An arm of the U.S. government has recognized the need for such expertise at the Board level. In 2015 the Office of Inspector General (OIG) called for greater compliance expertise at the Board level. The OIG said that a Board can raise its level of substantive expertise with respect to regulatory and compliance matters by adding a compliance member. The presence of a such a compliance professional sends a strong message about the organization’s commitment to compliance, provides a valuable resource to other Board members, and helps the Board better fulfill its oversight obligations.
This requirement was set out in 2017 in the FCPA Corporate Enforcement Policy, where one of the criteria to be evaluated in compliance program is “the availability of compliance expertise to the board;”. Finally, in the 2020 Update to the Evaluation of Corporate Compliance Programs, under the section entitled Oversight, it posed the following questions What compliance expertise has been available on the board of directors?
In an article, entitled “Compliance Expertise in the Boardroom”, Mike Volkov looked at it from both a practical and business perspective stating, “I have witnessed firsthand that companies that have a board member with compliance expertise usually have a more aggressive and effective compliance program. In this situation, a Chief Compliance Officer has to answer to the board for the company’s compliance program, while receiving the resources and support to accomplish compliance tasks.”

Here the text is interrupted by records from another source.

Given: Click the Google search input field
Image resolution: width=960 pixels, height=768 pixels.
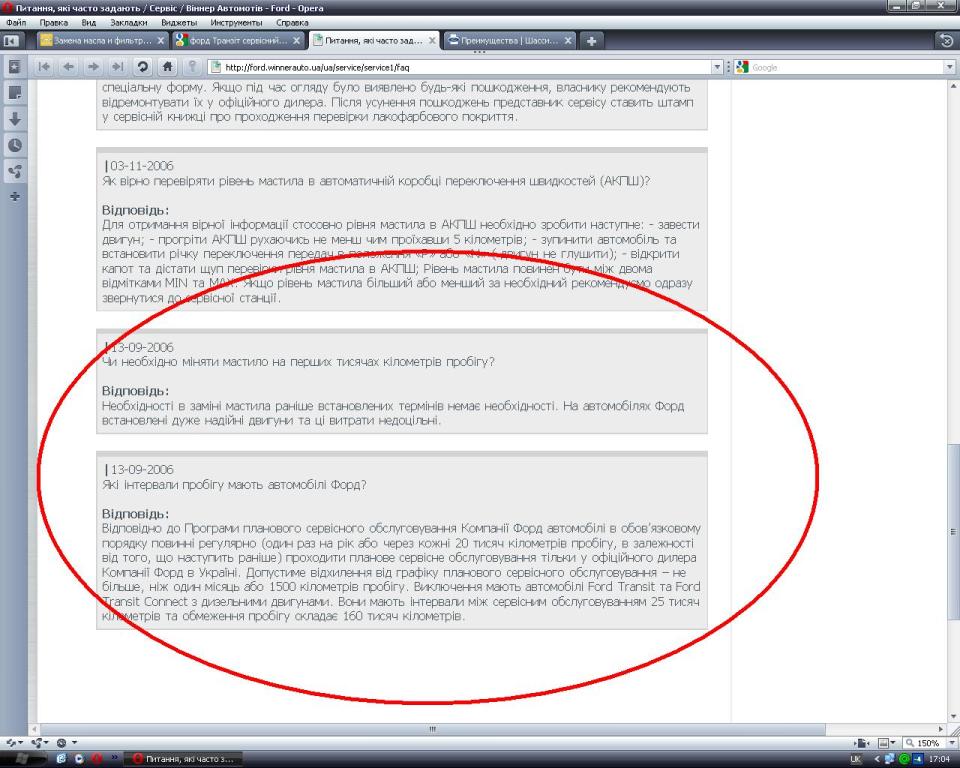Looking at the screenshot, I should tap(845, 67).
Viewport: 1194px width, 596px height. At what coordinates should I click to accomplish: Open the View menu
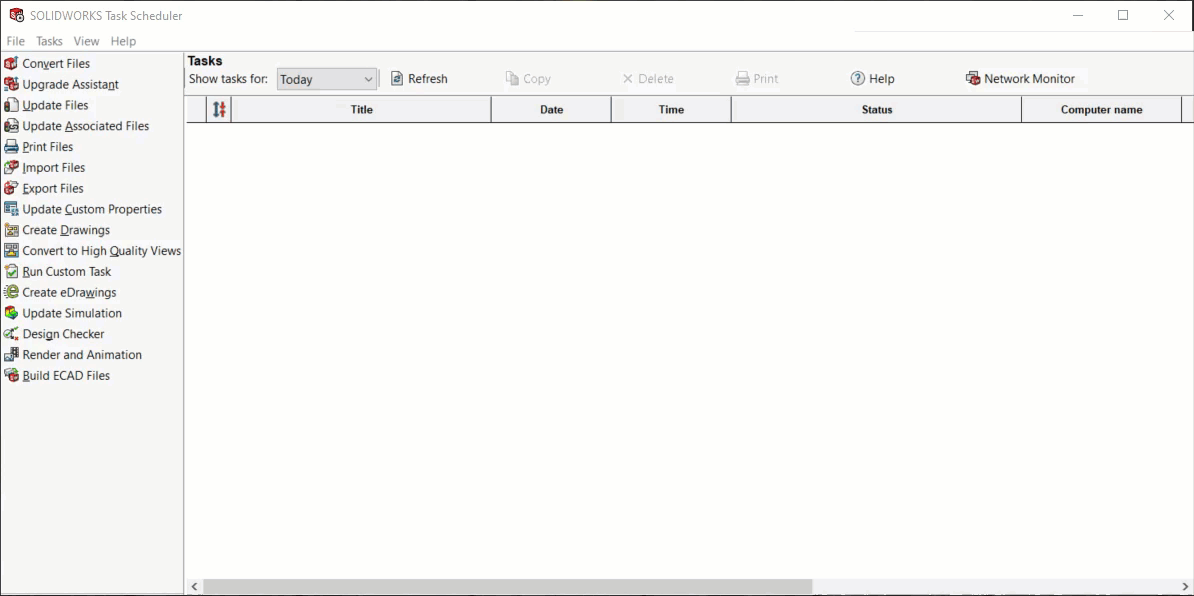click(x=86, y=41)

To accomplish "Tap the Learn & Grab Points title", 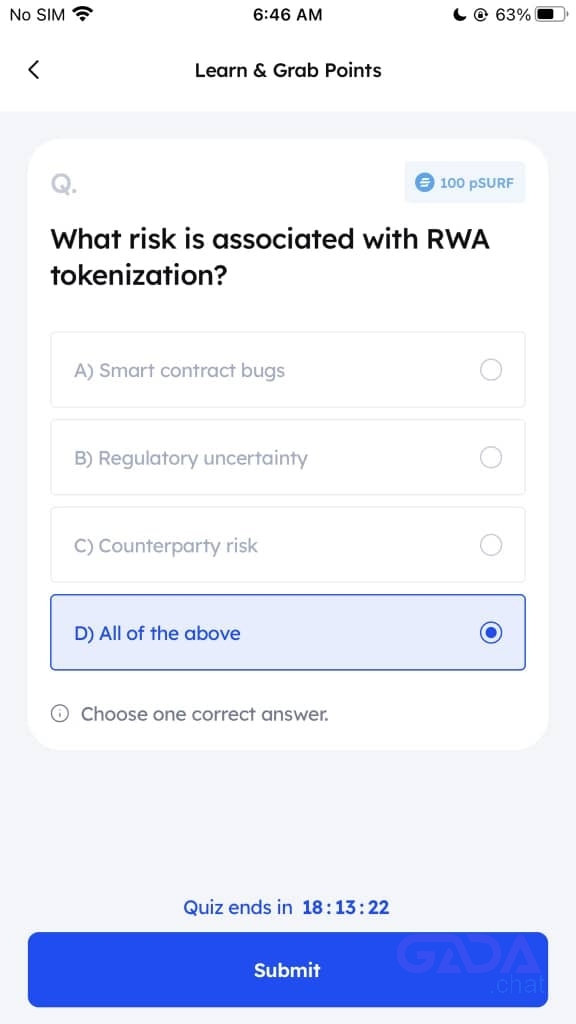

The DOJ and Securities and Exchange Commission brought this concept forward into the FCPA Resource Guide, 2nd edition. This means that when your company is evaluated by the DOJ, under the factors set out in the 2020 Update and the FCPA Corporate Enforcement Policy, to retrospectively determine if your company had a best practices compliance program in place at the time of any violation, you need to have not only the structure of the Board-level Compliance Committee but also the specific SME on the Board and on that committee.